アスタリテ皇女は、僅かに高台となったステージのような場所に立つと、挨拶とここまで残った候補者への祝辞を述べ始めた。
周囲の女性が陶然とそれを聞く中で、セリカは居住まいのみを正して、無遠慮に皇女を眺める。
顔立ちは非常に整っていて、笑えばさぞかし可愛いだろう。しかし、ステージに立つ彼女の目には覇気がなく、どこか気怠さを孕んでいるように見えた。
はて、体調でも悪いのかしらとセリカが首を捻ったその時、不意に照明が全て落ちた。
一瞬にして、暗闇の中へと叩き落とされる館内。
周囲の女性達が、突然の事態に動揺してざわめく中で、セリカは即座に王女のいた場所へと駆け出した。
周囲の邸宅の明かりは灯っていたのだから、停電ではない。とすると、故意に誰かが行った事だ。そして、犯人の狙いは、この場には一人しかあり得ない。
そう言った思考の流れを経て、セリカは動いたのだった。
記憶を辿って皇女の方へと走り、声を上げる。
「ご無事ですか!皇女様!!」
そして、ステージの傍まで辿りついたかと思われたところで、突如照明が一斉に回復した。
「・・・え?」
照明が戻り、ほっとした様子を見せる候補者の女性達。
そして、セリカが上がろうとしていたステージの上には、気怠げな目をした皇女様と、微動だにしていない護衛達。
まるで、一連のことがわかっていたような落ち着きようだった。否、知っていたに違いない。でも、皇女側がこんなことをして何の得が・・・?
頭で必死に考える一方、身体は硬直したままなセリカの方へ、ゆるりと皇女様が顔を向けた。
「貴方、お名前は?」
「・・・はい?」
皇女に話しかけられるという予想外が重なりフリーズするセリカに、皇女は重ねて問いかける。
「ですから、お名前は?」
「あ、えっと、セリカと言います」
「そう。変わった名前ね」
そう無表情に感想を述べると、皇女は唖然とする候補者達に対して向き直り、無機質な声で静かに告げた。

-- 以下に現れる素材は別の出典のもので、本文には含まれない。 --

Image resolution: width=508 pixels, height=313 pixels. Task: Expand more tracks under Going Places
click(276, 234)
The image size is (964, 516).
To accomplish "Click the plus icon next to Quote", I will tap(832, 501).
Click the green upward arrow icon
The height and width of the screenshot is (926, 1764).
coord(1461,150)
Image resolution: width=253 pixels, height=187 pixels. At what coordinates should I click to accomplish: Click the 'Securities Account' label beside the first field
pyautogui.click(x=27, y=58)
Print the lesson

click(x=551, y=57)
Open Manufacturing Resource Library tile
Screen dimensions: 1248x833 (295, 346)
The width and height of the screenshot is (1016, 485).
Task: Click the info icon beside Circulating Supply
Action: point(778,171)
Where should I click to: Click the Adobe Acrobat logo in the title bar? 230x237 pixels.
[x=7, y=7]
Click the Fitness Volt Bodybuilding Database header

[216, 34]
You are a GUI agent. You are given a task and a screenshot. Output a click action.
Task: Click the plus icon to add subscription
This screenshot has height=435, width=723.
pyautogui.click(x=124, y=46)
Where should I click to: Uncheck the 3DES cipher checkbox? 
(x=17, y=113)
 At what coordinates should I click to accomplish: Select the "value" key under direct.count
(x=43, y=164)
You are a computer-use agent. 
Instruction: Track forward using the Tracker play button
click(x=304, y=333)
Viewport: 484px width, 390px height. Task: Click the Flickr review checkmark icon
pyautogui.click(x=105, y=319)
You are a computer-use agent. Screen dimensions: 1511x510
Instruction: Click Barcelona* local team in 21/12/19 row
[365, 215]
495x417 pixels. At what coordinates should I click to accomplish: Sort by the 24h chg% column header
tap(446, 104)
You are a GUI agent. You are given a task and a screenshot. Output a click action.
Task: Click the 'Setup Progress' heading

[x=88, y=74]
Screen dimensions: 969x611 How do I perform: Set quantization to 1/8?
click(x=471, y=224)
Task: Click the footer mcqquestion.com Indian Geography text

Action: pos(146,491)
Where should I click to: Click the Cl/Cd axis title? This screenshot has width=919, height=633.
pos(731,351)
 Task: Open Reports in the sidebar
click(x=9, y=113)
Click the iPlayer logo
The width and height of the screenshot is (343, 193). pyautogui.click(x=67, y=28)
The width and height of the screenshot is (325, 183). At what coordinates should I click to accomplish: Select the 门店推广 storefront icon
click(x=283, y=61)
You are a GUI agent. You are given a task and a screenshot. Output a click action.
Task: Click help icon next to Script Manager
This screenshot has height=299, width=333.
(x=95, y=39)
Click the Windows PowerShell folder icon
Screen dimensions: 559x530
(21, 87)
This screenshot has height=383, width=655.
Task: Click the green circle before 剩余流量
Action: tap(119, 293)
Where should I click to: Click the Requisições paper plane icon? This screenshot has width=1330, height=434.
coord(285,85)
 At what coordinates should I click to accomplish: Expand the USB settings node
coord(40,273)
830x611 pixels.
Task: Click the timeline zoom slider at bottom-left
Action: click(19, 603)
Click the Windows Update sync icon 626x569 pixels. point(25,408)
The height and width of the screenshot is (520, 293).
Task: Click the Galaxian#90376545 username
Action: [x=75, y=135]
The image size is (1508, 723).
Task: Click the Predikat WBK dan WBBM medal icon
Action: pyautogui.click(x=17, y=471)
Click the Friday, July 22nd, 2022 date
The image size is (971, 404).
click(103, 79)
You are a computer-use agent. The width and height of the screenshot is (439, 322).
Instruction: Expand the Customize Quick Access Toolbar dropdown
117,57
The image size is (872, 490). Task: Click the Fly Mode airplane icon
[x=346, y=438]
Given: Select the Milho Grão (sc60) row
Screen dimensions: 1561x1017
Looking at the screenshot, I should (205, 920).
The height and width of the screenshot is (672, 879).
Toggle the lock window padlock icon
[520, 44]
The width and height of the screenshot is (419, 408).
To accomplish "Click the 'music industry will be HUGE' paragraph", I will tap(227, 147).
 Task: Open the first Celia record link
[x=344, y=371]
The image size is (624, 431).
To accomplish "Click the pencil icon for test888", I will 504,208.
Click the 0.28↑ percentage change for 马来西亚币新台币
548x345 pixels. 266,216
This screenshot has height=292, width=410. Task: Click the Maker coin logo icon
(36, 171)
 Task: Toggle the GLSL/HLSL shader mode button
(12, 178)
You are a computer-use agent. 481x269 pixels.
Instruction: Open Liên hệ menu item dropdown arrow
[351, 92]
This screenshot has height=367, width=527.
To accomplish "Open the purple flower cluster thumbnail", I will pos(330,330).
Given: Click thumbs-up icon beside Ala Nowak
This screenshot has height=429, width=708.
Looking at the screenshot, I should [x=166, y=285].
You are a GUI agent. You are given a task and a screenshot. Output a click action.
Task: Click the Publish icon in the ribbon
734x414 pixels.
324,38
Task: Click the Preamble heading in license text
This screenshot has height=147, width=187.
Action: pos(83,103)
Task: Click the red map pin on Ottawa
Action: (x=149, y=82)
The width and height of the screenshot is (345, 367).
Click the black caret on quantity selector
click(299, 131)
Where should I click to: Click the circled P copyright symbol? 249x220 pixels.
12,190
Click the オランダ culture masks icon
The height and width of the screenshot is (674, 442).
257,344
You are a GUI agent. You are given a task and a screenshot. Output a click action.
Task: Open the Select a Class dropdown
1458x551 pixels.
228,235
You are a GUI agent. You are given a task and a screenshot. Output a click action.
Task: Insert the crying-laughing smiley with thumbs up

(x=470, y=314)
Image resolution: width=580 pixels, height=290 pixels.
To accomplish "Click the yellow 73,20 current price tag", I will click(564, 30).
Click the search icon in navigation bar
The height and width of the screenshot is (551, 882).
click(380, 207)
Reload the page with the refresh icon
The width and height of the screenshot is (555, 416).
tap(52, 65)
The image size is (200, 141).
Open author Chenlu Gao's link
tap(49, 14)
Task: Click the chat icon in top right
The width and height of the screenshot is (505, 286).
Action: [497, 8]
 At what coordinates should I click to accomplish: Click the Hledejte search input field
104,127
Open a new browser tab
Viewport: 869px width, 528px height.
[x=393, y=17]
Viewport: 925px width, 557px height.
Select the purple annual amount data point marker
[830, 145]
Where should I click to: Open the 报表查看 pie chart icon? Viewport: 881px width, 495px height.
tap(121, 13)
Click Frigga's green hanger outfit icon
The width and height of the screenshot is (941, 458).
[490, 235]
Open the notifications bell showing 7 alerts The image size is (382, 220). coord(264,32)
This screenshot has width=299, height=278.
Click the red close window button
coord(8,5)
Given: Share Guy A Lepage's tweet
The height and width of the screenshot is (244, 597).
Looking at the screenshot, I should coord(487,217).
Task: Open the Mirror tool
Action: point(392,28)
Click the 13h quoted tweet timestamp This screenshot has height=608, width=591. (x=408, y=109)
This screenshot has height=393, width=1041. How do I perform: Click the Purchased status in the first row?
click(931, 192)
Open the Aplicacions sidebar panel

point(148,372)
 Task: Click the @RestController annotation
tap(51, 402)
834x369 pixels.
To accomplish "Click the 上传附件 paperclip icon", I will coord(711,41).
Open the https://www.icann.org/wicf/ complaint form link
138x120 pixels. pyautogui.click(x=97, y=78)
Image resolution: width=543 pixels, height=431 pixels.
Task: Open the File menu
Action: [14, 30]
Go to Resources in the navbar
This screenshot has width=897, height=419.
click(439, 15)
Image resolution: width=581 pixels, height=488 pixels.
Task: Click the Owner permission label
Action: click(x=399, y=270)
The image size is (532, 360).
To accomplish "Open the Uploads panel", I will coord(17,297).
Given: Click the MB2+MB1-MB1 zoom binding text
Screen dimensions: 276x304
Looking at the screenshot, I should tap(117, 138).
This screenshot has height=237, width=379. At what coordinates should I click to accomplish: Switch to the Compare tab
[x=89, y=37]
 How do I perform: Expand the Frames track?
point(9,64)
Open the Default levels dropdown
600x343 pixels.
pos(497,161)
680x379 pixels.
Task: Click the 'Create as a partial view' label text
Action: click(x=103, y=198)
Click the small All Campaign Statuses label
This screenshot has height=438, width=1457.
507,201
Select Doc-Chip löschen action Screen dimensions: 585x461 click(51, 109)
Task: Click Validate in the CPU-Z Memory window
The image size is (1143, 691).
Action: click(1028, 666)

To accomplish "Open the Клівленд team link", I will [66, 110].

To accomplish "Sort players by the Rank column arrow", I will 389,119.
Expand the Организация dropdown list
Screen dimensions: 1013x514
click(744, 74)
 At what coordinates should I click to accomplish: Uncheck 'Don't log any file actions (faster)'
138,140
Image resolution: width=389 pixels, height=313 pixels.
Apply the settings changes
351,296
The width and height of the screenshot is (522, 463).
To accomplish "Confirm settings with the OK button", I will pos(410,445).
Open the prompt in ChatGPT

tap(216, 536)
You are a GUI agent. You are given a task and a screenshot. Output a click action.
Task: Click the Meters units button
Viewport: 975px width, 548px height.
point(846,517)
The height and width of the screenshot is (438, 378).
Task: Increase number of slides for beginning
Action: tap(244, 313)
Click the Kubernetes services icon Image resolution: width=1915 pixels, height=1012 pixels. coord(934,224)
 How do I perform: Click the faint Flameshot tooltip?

「では、私の近衛はこのセリカなる女性に決定します。残りの皆様は、速やかにお帰りくださいませ」
再び場がざわめく。唐突過ぎて、皇女の言葉の意味が飲みこめないらしい。それとも、理解したくないのか
。
後者らしい候補者の女性が、恐る恐るといった感じで、確認の為の問いを投げた。
「それは、選考を終了して、彼女を採用する、と?」
一語一句を確認する様に、言葉を切りながら話す女性へと、皇女がやはり無機質に返答する。
「その通りです。私は、彼女を近衛として採用します」
その言葉で、セリカ以外の候補者全員が自失から覚めた。
「ど、どうしてそんな冴えない女をお選びに!?」
「そうです!納得いきません!!」
途端に、候補者達が不満を並べ立てる。図らずも、皇女の側で視線を集中されることになったセリカは、またもフリーズしていた。
「お黙りなさい」
『!?』
その皇女の一喝は、相変わらず無機質ながら、有無を言わさぬ迫力があった。
「そんなこともわからないから、貴方達は不採用なのです。停電の際、貴方達は何をしましたか?案山子のように、そこに突っ立っているだけでしたよね?では、セリカなる女性はどうでしょう?素早く状況を判断していち早く行動し、私の安否を気遣ってくれました。理由など、一目瞭然ではありませんか」
皇女がそう冷たく言い放った。意外と毒舌家らしい。
「というわけですので、皆様は疾くお帰りくださいませ。ああ、そうそう、外も先程の停電のように暗いので、どうか気を付けながらお帰りくださいましね?本日はお越しいただいてありがとう」
その言葉を合図に、衛兵たちが項垂れる女性達を外へと追いだしていった。
残ったのが屋敷の衛兵と皇女の護衛のみとなったところで、未だに現実感が返ってこないセリカに、皇女が歩み寄ってきて口を開く。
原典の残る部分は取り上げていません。